1. Meticulous Layer-by-Layer Sharp Dissection
- Primary principle: never “pull”—always cut the ingrowth
- Use:
- Fine scissors
- Scalpel (often #15 blade)
- Needle-tip cautery
- The implant is freed by progressively releasing fibrous attachments
- Blunt dissection is generally avoided because:
- It can tear tissue
- It risks nerve injury
2. Subperiosteal vs. Supraperiosteal Approach
- If possible:
- Re-enter the original surgical plane
- Often this is subperiosteal, but:
- Medpor frequently bridges planes due to ingrowth
- Strategy:
- Stay on bone when safe to avoid soft tissue damage
- Or stay superficial to protect nerves depending on location
3. Implant “Debulking” / Piecemeal Removal
- En bloc removal is often impossible
- Technique:
- Core out the implant
- Remove in sections or fragments
- Tools:
- scalpel
- osteotome
- reciprocating saw
- Reduces:
- Traction on surrounding tissue
- Risk of nerve injury
4. Hydrodissection (Limited Use)
- Injection of:
- Saline ± epinephrine
- Helps:
- Expand tissue planes
- Reduce bleeding
- Limited effectiveness because:
- Tissue ingrowth is mechanical, not just compressive
5. Use of Electrocautery / Bipolar for Hemostasis
- Essential due to:
- Vascularized ingrowth into implant
- Bipolar cautery preferred near nerves for precision
- Helps maintain a clean operative field
6. Nerve Identification and Protection
Critical step depending on implant location:
- Infraorbital nerve (cheek implants)
- Mental nerve (chin implants)
Techniques:
- Early visual identification
- Use of:
- Nerve stimulator (occasionally)
- Gentle retraction
- Avoid:
- Traction
- Thermal injury
7. Capsule and Residual Tissue Management
- Unlike silicone, Medpor doesn’t have a true capsule
- Surgeons may:
- Leave some integrated tissue remnants if removal risks damage
- Goal:
- Functional safety > complete microscopic removal
8. Bone Surface Management
- After removal:
- Bone may be irregular or resorbed
- Techniques:
- Rasping or burring to smooth contour
- Irrigation to remove debris
9. Copious Irrigation
- Saline irrigation:
- Removes debris and small fragments
- Reduces infection risk
- Especially important if:
- Implant was fragmented
- There was prior infection
10. Immediate Replacement (Often Planned)

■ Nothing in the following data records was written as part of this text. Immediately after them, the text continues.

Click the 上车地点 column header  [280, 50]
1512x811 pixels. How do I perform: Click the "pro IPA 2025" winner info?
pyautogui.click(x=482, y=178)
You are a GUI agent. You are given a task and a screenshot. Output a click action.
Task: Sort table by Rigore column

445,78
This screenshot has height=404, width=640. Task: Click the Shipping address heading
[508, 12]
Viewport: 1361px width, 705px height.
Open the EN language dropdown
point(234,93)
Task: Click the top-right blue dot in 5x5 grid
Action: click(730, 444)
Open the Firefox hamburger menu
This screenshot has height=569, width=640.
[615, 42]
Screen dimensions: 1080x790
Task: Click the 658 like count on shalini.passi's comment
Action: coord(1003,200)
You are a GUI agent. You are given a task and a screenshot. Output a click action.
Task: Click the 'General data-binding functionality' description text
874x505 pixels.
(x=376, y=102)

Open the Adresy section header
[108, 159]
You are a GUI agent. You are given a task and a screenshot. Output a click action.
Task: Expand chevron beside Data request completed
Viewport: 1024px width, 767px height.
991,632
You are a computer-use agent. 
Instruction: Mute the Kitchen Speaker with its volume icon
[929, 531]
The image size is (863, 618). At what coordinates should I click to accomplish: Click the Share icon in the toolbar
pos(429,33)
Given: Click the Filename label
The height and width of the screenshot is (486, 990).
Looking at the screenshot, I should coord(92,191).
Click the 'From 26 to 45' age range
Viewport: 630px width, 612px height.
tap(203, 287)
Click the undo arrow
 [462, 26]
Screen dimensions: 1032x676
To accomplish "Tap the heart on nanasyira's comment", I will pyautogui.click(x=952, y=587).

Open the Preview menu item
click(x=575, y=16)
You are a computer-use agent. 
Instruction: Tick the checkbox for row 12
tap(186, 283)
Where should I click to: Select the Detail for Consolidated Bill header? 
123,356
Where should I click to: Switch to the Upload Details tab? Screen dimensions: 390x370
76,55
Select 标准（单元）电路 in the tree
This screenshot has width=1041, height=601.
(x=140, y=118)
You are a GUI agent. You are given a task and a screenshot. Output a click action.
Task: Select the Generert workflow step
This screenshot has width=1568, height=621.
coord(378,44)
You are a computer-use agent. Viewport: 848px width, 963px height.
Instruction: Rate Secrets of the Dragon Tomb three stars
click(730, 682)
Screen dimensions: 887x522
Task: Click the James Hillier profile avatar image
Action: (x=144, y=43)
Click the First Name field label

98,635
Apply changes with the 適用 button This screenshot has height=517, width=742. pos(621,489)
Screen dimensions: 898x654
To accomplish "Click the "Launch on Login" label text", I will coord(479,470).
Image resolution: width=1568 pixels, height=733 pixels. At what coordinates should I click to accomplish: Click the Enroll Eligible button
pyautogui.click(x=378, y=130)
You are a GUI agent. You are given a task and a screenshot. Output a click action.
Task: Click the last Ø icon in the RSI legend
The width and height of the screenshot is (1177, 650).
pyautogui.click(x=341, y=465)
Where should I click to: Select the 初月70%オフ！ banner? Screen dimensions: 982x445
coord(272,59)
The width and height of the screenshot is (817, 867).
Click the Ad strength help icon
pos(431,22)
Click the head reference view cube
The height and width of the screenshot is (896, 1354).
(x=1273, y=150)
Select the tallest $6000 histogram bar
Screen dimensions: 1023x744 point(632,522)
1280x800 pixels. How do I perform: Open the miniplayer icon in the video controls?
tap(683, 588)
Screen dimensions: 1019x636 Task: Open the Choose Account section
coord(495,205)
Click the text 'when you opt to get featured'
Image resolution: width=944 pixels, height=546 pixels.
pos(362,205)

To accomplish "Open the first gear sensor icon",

Because removal creates deficits:
- Fat grafting
- Replacement with silicone or PEEK implant
This is often done simultaneously since a wide open pocket exists
11. Gentle Soft Tissue Handling
- Critical to avoid:
- Skin thinning
- Contour deformities
- Techniques:
- Minimal retraction force
- Maintain vascularity of overlying tissues
Key Surgical Mindset
- With care, patience and persistence complete Medpor implant removal is usually possible
- Protect nerves and soft tissue first
- When a fragmentation method is needed reassemble all pieces extracted to ensure complete implant removal.